Sebastian ist alleinstehend und bewohnt eine hübsche Wohnung. Eine nach Argentinien ausgewanderte Geliebte hat möglicherweise ein Kind von ihm. Allen Aufforderungen ausweichend, konnte er Beförderungen bisher ausschlagen. Ihm reicht es, als Sohn des ehemaligen obersten Richters der alten Monarchie in die „Schlösser Exösterreichs“ eingeladen zu werden.

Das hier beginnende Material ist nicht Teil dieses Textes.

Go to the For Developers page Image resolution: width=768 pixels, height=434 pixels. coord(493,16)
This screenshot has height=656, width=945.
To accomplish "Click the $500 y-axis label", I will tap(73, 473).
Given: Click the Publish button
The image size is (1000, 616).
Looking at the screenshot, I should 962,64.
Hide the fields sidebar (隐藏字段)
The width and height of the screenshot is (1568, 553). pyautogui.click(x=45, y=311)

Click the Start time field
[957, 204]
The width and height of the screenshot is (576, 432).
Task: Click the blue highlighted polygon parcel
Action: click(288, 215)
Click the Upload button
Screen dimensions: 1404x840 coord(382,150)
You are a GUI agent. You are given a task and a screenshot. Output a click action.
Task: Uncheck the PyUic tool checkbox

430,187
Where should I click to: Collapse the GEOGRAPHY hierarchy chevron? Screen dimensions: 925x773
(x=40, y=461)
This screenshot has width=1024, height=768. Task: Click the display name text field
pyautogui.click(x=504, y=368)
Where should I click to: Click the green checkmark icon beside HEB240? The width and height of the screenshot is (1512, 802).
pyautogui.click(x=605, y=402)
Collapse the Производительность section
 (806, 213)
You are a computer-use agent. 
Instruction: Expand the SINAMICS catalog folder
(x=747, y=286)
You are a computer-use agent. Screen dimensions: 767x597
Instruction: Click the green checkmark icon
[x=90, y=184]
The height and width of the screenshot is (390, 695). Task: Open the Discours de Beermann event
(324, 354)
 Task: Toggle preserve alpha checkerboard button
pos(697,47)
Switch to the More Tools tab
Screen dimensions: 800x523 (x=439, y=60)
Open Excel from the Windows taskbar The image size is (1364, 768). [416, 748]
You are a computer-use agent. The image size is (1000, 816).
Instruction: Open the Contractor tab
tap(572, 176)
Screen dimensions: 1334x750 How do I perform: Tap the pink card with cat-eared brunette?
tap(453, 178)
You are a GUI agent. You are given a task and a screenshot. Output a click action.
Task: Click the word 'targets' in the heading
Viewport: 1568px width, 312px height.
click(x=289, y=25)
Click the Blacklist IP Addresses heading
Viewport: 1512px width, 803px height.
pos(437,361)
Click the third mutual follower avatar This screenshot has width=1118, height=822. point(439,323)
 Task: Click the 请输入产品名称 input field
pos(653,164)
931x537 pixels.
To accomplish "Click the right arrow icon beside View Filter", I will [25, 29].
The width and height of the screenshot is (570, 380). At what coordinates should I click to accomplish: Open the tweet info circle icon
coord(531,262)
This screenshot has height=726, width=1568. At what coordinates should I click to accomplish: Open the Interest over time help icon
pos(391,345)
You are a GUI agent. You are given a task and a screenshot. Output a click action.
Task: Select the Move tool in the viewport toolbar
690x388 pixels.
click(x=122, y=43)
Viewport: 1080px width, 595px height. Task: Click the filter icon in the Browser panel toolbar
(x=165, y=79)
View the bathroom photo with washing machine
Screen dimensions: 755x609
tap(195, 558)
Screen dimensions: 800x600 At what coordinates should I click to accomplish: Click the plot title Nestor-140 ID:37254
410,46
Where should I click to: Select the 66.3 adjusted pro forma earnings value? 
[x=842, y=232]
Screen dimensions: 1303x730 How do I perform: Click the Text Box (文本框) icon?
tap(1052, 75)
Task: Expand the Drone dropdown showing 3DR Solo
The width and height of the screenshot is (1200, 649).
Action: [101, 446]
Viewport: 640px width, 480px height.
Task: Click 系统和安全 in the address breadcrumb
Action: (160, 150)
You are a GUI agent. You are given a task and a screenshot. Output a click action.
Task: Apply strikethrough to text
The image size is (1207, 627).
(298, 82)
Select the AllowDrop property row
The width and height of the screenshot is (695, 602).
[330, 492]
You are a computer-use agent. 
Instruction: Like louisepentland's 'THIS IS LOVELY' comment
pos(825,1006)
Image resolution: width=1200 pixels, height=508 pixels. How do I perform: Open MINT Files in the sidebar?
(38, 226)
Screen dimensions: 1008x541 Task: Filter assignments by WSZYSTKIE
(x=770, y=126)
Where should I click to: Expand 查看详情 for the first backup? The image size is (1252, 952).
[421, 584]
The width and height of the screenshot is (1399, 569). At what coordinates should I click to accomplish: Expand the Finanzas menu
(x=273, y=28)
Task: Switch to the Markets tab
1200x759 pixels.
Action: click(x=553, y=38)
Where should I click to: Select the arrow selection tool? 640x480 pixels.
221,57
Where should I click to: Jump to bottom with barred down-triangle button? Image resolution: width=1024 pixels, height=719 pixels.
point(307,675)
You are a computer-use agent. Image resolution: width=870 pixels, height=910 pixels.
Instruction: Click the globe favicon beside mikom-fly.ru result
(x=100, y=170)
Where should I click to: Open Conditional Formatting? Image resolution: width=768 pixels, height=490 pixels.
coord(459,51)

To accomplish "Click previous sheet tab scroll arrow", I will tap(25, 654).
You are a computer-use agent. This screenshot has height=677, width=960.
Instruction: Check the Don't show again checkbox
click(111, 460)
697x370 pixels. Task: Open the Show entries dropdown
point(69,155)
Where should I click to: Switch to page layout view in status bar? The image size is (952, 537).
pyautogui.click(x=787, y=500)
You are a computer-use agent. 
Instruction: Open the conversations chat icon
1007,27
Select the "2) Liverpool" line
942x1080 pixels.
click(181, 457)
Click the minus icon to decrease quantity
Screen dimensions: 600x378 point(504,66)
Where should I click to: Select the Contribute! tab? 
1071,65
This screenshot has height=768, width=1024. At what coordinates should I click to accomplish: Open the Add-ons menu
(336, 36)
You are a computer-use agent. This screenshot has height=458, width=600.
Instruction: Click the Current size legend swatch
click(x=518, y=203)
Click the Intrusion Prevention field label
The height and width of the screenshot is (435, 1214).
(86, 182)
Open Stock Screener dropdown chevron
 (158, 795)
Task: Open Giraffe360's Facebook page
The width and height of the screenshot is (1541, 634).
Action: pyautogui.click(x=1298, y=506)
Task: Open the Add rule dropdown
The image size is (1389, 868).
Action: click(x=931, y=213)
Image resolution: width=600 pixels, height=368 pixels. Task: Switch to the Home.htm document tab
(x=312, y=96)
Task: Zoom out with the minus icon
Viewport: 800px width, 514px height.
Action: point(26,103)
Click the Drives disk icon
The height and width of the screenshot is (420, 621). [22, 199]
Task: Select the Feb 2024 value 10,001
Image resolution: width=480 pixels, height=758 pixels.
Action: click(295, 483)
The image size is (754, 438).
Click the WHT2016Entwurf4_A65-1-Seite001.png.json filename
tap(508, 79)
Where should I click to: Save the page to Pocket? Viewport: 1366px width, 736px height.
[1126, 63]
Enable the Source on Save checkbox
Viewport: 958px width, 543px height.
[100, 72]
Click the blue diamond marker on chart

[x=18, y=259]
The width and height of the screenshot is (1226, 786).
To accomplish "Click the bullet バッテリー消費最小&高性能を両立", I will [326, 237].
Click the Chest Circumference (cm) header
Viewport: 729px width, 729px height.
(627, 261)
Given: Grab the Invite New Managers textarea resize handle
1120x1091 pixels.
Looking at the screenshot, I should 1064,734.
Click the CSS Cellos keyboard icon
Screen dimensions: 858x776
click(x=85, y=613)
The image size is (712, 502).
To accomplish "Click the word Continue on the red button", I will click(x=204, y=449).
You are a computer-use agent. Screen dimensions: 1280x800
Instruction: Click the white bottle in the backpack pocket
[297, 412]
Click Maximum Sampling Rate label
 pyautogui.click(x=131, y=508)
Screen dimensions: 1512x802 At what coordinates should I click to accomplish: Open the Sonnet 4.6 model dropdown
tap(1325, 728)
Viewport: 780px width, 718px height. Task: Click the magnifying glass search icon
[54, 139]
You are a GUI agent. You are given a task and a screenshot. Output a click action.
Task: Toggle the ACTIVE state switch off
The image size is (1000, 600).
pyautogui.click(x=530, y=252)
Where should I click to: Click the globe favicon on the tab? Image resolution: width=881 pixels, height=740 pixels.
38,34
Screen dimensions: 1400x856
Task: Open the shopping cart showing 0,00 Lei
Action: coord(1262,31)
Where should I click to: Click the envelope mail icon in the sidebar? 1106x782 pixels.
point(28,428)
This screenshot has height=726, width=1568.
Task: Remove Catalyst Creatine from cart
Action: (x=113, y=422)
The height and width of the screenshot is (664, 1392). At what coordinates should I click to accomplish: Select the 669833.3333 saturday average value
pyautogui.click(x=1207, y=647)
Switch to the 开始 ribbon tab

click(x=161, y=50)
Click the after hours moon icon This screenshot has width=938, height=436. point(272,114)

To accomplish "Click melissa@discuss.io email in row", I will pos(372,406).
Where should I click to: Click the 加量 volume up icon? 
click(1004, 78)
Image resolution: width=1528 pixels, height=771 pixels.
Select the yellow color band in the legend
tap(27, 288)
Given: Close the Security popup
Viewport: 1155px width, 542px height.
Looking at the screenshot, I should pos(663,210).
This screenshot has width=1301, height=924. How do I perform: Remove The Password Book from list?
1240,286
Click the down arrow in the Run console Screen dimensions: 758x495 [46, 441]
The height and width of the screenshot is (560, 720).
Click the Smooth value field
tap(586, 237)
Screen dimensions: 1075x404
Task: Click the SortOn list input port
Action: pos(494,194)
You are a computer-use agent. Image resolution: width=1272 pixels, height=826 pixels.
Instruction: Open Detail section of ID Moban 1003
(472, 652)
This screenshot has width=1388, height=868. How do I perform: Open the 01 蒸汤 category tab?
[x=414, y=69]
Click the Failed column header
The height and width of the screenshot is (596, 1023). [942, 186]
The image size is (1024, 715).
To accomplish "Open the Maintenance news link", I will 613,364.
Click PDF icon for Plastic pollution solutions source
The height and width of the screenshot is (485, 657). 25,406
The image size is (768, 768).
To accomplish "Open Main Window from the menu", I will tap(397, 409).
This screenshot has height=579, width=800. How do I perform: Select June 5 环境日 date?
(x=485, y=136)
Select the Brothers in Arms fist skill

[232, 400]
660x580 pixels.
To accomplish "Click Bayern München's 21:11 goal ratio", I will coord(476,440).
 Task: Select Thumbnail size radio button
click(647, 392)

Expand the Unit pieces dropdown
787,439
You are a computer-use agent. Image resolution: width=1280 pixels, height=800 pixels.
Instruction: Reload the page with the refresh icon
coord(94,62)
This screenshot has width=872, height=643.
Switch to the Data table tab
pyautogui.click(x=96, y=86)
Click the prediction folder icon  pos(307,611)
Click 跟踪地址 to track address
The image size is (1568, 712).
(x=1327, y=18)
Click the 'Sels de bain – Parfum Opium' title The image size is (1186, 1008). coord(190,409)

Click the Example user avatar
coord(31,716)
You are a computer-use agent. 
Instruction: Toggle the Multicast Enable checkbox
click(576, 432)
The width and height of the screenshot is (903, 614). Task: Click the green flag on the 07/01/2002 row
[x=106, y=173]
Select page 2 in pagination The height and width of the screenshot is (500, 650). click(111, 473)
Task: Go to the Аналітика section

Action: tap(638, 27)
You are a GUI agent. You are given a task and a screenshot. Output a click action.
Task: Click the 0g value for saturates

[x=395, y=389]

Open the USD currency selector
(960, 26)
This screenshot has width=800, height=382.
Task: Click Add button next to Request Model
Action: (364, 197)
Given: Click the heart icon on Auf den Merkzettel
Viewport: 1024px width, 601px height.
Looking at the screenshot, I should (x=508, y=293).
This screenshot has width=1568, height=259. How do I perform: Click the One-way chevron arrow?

Als der Tatverdächtige zu ihm geführt wird, empfängt er ihn höflich stehend, wie er es immer in diesen Fällen tut. Obwohl Sebastian freundlich mit ihm spricht, ist der Mann eingeschüchtert und beteuert nur zwei-, dreimal seine Unschuld. In der Akte, die der Richter aufgeschlagen hat, steht: „Franz Josef Adler, geboren am 17. April 1884 in Gablonz in Böhmen.“ Sebastian ist vom selben Jahrgang. Und zufällig ist er an ebenjenem Abend aus Anlass des fünfundzwanzigjährigen Jubiläums seines Abiturs zu einem Klassentreffen eingeladen. Einer seiner Mitschüler hieß Franz Adler. Er ist überzeugt, dass dieser ihm nun als Verdächtiger gegenübersitzt, aber er gibt sich nicht zu erkennen.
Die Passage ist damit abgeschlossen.